Generation of SupT1 cell lines stably expressing CD46 (S201L‐BC1)

Lentiviral particles were produced as previously described [20]. In brief, HEK293T cells were co‐transfected with 1 μg pRSV‐REV, 2 μg pMD.2G, 2 μg pMDLg/p‐RRE, and 3 μg pCCL‐WPS‐PGK‐CD46‐puro‐WHV vector, using FuGENE HD Transfection Reagent (Promega Corporation, USA). Approximately 24 h prior to transfection, 8 × 10⁶ HEK293T cells were plated to 40–50% confluence. Transfection was done according to the manufacturer's protocol, and culture medium was collected at 48 and 72 h post transfection. The collected medium was filtered through a 450 nM filter and concentrated using 20% sucrose solution by a 2 h ultracentrifugation at 25.000 × g, 4°C. The lentiviral particles were resuspended in PBS using three cycles of vortexing (15 s) and incubated on ice (2 min).
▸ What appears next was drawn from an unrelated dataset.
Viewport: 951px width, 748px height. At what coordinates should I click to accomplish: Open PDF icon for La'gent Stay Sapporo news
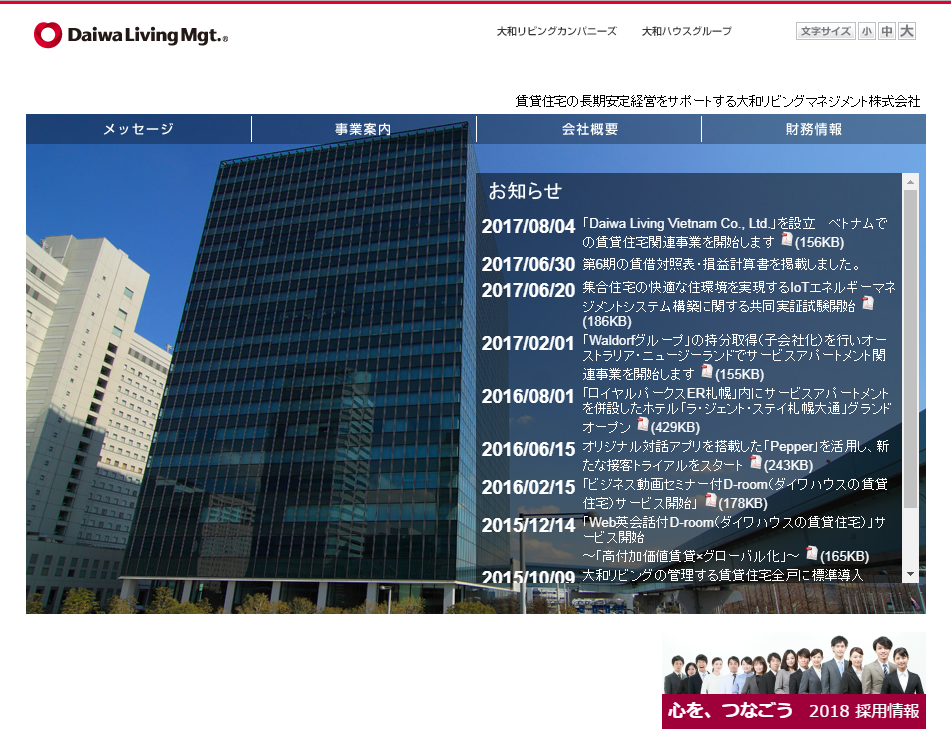pyautogui.click(x=643, y=425)
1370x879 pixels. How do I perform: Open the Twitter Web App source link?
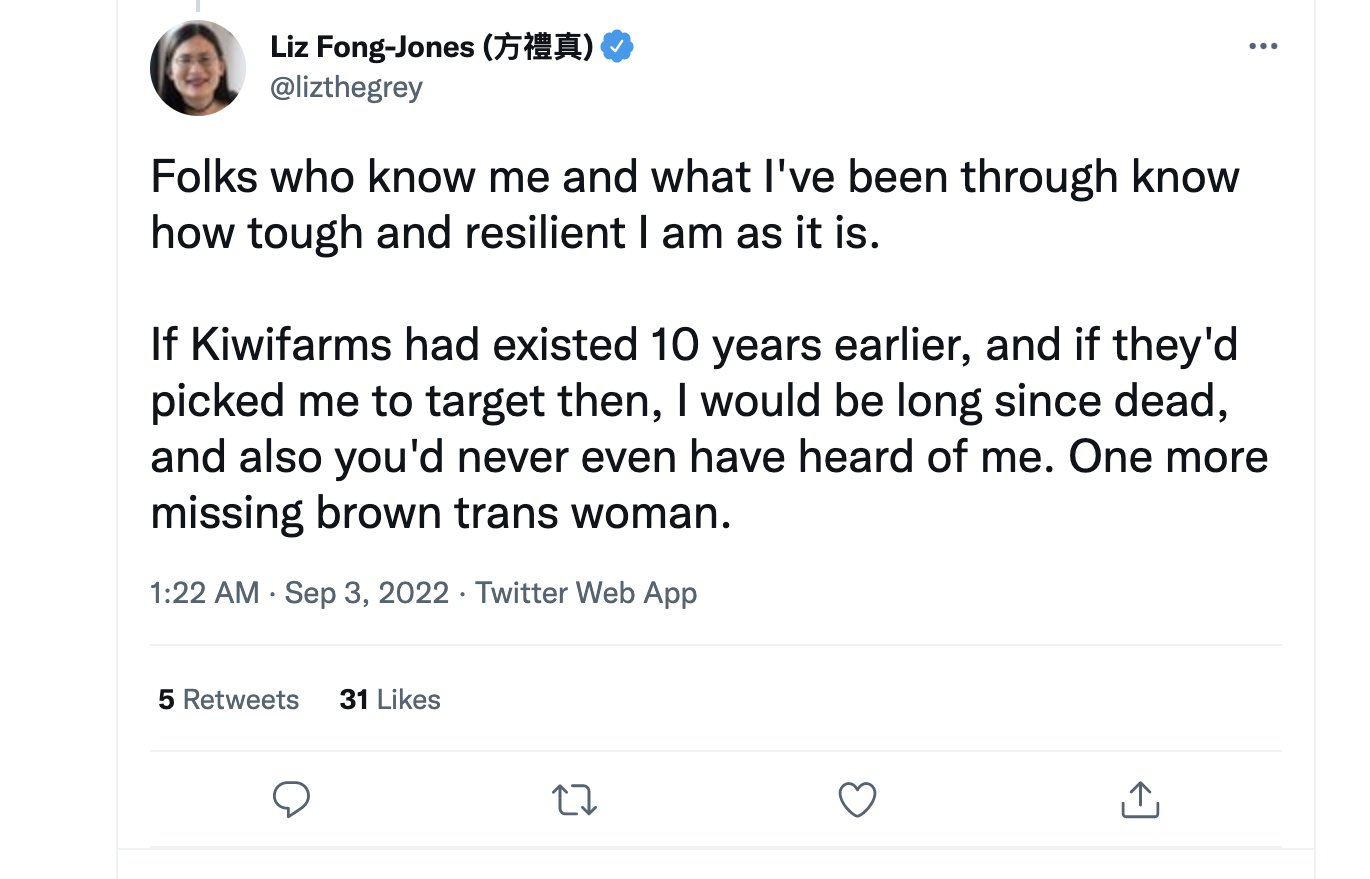click(x=586, y=593)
The stocks were kept at −80°C. SupT1^ΔCD46 cells (generated as described elsewhere [20]) were adjusted to 0.5 × 10⁶ cells/mL 24 h prior to transduction. For the generation of stable cell lines, 600.000 SupT1^ΔCD46 cells (0.522 × 10⁶ cells/mL) were transduced with different amounts of lentivirus in the presence of 25 μg/mL protamine sulfate (Sigma‐Aldrich), using a 6‐well plate. 45 h post transduction, the cells were selected with 2 μg/mL puromycin (Gibco) for a minimum of 14 days. Cell lines were isolated upon transduction with two separate lentivirus preparations, obtained with separate DNA constructs, i.e., S201L.1 and S201L.2. The established cell lines were analyzed using flow cytometry, allowing an evaluation of the CD46 expression.